_Material shown_
•••
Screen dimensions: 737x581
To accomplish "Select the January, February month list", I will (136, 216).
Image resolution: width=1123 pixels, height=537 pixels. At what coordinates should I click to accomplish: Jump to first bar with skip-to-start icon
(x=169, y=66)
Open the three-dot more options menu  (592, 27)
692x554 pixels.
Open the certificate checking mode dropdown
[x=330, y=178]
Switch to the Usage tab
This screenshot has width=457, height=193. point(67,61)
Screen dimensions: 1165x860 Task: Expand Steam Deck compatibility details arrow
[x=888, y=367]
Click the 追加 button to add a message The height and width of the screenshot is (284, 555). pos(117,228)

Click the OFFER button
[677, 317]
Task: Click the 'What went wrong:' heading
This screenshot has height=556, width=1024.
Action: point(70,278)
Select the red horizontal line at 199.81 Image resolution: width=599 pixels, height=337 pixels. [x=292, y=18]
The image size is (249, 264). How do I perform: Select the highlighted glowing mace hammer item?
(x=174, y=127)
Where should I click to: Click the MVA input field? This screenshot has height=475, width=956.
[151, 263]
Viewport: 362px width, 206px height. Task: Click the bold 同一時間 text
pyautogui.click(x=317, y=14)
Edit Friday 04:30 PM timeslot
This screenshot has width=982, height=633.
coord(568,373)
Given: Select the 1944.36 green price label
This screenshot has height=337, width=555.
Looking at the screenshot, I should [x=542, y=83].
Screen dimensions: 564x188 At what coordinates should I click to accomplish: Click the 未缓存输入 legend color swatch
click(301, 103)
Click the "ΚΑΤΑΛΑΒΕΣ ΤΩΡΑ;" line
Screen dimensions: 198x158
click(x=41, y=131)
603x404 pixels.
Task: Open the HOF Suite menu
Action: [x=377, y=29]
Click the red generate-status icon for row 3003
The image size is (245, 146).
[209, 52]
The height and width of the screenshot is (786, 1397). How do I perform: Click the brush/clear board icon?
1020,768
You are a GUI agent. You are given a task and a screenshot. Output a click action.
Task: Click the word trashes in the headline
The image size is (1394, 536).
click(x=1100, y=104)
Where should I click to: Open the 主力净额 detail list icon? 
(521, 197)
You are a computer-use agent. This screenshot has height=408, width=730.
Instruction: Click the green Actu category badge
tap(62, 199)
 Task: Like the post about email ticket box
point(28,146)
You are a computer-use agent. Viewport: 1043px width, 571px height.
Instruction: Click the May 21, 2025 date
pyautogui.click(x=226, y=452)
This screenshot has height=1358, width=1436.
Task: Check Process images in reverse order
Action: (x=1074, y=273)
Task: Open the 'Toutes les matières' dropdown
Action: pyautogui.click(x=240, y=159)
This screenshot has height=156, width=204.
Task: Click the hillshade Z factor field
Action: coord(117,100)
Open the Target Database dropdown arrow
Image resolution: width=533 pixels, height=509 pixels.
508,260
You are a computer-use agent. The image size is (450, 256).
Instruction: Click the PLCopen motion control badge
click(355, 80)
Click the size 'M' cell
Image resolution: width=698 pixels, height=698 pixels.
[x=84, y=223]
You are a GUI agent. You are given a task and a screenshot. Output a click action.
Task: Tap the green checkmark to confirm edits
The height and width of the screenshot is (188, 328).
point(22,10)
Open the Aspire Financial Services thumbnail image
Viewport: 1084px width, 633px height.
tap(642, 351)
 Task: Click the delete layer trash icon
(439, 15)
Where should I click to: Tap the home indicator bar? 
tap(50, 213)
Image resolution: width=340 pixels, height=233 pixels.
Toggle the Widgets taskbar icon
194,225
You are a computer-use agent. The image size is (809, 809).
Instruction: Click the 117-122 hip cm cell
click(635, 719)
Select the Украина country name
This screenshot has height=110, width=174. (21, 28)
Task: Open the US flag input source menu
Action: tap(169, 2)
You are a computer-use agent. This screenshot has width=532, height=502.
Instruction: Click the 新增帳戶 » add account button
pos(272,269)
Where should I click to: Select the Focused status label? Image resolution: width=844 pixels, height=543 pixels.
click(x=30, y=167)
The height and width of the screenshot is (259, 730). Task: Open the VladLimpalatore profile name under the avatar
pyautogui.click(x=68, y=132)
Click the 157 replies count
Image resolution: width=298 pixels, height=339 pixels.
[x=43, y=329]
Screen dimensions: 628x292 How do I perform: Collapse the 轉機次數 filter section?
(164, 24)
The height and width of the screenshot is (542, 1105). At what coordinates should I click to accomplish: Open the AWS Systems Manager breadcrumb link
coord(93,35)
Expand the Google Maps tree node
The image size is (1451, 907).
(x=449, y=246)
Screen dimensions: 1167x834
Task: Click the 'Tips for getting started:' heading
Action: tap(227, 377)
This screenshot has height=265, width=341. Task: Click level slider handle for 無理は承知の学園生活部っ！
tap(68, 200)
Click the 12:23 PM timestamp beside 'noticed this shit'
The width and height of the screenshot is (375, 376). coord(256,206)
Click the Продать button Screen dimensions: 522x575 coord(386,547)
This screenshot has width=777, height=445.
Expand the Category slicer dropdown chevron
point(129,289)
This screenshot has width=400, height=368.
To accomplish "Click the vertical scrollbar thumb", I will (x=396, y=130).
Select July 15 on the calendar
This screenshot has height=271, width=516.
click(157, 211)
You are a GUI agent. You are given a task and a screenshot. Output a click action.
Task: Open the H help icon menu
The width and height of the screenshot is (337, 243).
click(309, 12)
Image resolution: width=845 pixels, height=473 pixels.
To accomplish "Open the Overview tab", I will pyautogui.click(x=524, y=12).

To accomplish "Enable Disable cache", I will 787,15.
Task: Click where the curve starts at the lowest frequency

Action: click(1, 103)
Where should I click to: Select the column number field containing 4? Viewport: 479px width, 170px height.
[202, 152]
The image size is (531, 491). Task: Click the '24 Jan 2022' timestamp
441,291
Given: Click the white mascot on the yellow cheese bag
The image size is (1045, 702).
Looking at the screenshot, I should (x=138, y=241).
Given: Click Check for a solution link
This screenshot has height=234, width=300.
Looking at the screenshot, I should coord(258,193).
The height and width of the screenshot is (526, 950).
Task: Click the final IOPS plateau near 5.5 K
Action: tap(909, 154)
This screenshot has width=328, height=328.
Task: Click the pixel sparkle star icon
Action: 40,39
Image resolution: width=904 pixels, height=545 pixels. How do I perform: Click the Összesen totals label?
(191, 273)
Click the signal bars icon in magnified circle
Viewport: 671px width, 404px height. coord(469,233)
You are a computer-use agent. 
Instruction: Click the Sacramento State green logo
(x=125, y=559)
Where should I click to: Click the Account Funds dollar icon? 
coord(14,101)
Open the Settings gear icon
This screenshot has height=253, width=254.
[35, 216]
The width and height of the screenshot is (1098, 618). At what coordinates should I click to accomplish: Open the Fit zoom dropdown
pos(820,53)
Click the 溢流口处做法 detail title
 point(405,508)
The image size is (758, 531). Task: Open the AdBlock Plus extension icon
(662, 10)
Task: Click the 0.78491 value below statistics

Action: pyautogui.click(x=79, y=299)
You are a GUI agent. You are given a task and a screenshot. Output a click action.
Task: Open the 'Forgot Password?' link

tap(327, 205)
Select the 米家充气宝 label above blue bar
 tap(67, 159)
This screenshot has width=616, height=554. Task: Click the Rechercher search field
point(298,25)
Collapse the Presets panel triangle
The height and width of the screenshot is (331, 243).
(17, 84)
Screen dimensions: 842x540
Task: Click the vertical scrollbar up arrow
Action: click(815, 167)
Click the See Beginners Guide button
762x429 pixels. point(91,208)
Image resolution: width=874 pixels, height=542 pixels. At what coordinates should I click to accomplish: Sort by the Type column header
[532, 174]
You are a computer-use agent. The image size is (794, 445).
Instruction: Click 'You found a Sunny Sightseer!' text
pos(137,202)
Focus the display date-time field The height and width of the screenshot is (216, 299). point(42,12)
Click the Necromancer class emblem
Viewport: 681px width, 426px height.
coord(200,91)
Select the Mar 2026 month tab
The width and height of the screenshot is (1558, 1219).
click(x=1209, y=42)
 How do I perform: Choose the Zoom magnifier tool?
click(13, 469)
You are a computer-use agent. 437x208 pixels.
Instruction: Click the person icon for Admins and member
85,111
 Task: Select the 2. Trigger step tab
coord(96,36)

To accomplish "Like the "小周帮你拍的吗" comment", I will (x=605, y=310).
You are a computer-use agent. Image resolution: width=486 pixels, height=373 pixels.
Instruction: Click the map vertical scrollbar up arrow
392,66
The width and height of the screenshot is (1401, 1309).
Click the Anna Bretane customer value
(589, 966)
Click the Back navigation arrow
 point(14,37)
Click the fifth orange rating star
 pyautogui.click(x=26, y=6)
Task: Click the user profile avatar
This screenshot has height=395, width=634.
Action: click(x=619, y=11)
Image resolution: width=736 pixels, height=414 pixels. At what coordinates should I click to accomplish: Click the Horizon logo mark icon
•••
_Activity_
Would you transcribe, unchanged, every line of the material from the one containing "How do I perform: Choose" to the very end, including both, and nothing else?

_Result for this task_
 How do I perform: Choose the Zoom magnifier tool?
click(13, 469)
You are a computer-use agent. 437x208 pixels.
Instruction: Click the person icon for Admins and member
85,111
 Task: Select the 2. Trigger step tab
coord(96,36)

To accomplish "Like the "小周帮你拍的吗" comment", I will (x=605, y=310).
You are a computer-use agent. Image resolution: width=486 pixels, height=373 pixels.
Instruction: Click the map vertical scrollbar up arrow
392,66
The width and height of the screenshot is (1401, 1309).
Click the Anna Bretane customer value
(589, 966)
Click the Back navigation arrow
 point(14,37)
Click the fifth orange rating star
 pyautogui.click(x=26, y=6)
Task: Click the user profile avatar
This screenshot has height=395, width=634.
Action: click(x=619, y=11)
Image resolution: width=736 pixels, height=414 pixels. At what coordinates should I click to accomplish: Click the Horizon logo mark icon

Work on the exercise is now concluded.